The Economist this week has two articles on Italian champions. The first is on Italian firms dominating the world of eyewear, describing:
"A cluster of family-controlled firms in the area, such as Safilo, Marcolin, Marchon, and De Rigo, produce the vast majority of the world's sunglasses. Although many Italian firms are struggling to cope with cheap competition from Asia, compounded by the strength of the euro, these eyewear-makers are doing well. The biggest of them, Luxottica, had sales of €4.7 billion ($5.9 billion) last year.....
“Ten years ago, sunglasses were a functional device,” says Andrea Guerra, chief executive of Luxottica, which is more than four times bigger than its nearest rival, Safilo. Nowadays, fashion takes precedence.......
But Mr Guerra attributes Luxottica's success both to the strength of its in-house brands, and to its control of the retailers where they are sold.....
In June Luxottica announced the purchase of another portfolio of brands with the $2.1 billion takeover of Oakley, a California-based maker of sunglasses."
Now the interesting thing about Oakley is that thay have a very simple philosophy
Make wicked cool products
Have fun making wicked, cool products
A maker of ice-cream churns takes a rocky road to world domination
WHETHER cone or cup, soft-serve or gelato, the odds are good that the ice-creams bought by sweltering sight-seers and beach-goers across the northern hemisphere this summer came from machines made by Carpigiani, a private Italian firm....... The firm has won around half of the global market for ice-cream makers, according to Gino Cocchi, its managing director.....operating profits exceeded 20% of its revenues of €130 million ($163m) last year.....
But Carpigiani's success has not always been assured. It stagnated for much of the decade after the death in 1982 of Poerio Carpigiani, a smart marketing man and one of two brothers behind the firm. ...
Mr Cocchi, who was brought in from a sister firm that year, resorted to the sort of overhaul that many struggling Italian companies now face. “We had to relearn the importance of customer-service, of quality and of being ahead of competitors with new products,” he says. He cut costs and simplified the Carpigiani's structure by cutting its 1,000-strong workforce by half. He scrapped television advertising, always an extravagance for a machinery manufacturer. Carpigiani also resorted to outsourcing. Its four factories (two in Italy, one in Spain and one in America), which produced about 40,000 machines last year, are essentially assembly lines, as few parts are made in-house anymore.
The introduction of a system for quality control also helped get Carpigiani back on track. It was the first firm in the business to win ISO9001 certification. A renewed emphasis on research and development was especially important, since poor materials caused many of the firm's problems. Carpigiani's technical department had 10 employees in 1990 when the payroll at its factory and headquarters in Anzola Emilia was 300; it now has 50 out of a payroll of 250. Its Gelato University teaches the nuances of ice-cream making, and collaboration with traditional universities reinforces its internal research. The university in nearby Bologna, for example, is helping it to develop special steels, composites and plastics.....
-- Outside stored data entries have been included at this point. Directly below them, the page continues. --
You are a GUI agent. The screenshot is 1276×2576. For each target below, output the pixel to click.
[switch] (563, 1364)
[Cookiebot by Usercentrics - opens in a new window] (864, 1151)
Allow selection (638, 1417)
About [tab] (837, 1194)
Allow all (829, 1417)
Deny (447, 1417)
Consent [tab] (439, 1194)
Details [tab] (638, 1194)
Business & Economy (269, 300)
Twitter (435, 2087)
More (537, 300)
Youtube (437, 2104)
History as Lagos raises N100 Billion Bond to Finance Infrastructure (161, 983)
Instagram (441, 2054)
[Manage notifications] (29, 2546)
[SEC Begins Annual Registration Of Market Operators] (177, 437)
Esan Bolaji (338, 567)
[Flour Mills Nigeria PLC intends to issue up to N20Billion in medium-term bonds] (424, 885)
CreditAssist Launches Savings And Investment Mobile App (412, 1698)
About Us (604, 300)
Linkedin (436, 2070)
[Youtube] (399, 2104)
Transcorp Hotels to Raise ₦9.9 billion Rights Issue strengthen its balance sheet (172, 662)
Cost-cutting, quality control and technical innovation, in turn, have helped Carpigiani fend off cheaper Chinese rivals, many of which have copied its designs. It is even building a new factory in China, to make machines for the local market. Globalisation may have subjected Carpigiani to stiffer competition, but it is also helping to propagate a taste for genuine Italian ice-cream among China's swelling middle class.
What is the theme that runs through both articles? Roberto Verganti has studied Italian producers and writes in HBR:
The products’ originality, aura, and prestige are the outcome of a process that is based in Milan but embraces participants and notions far beyond it. Indeed, the process transcends the discipline of design. What Alessi and its local brethren have devised is nothing less than an engine of innovation. What’s more, although Milan is famous as a center of fashion and high style, the maestros of this process are executives, not artists or artisans. Thus any kind of consumer-goods company, located almost anywhere in the world, could adopt the process.
The theme is that Italian companies are driven by a different philosophy ... neither a "technology push" or "market driven" approach but a design-led one. The companies are orchestrating networks of specialist groups and individuals, orchestrating a process that ensures high quality, unique consumer-value and longer competitive advantage. But they are open with each other, having conversations about "where the word is going" so that they can take what they know, research what they don't know, combine and recombine to create winning products and services that satisfy our material and social needs and our desire for personal growth.
To paraphrase Verganti: we start by thinking about forming new meaning and use our design, technology skills and networks to produce artefacts that catalyse that formation. That Design Journey will take us into unfamiliar territory so our existing tools and techniques might not be the best for traversing the terrain.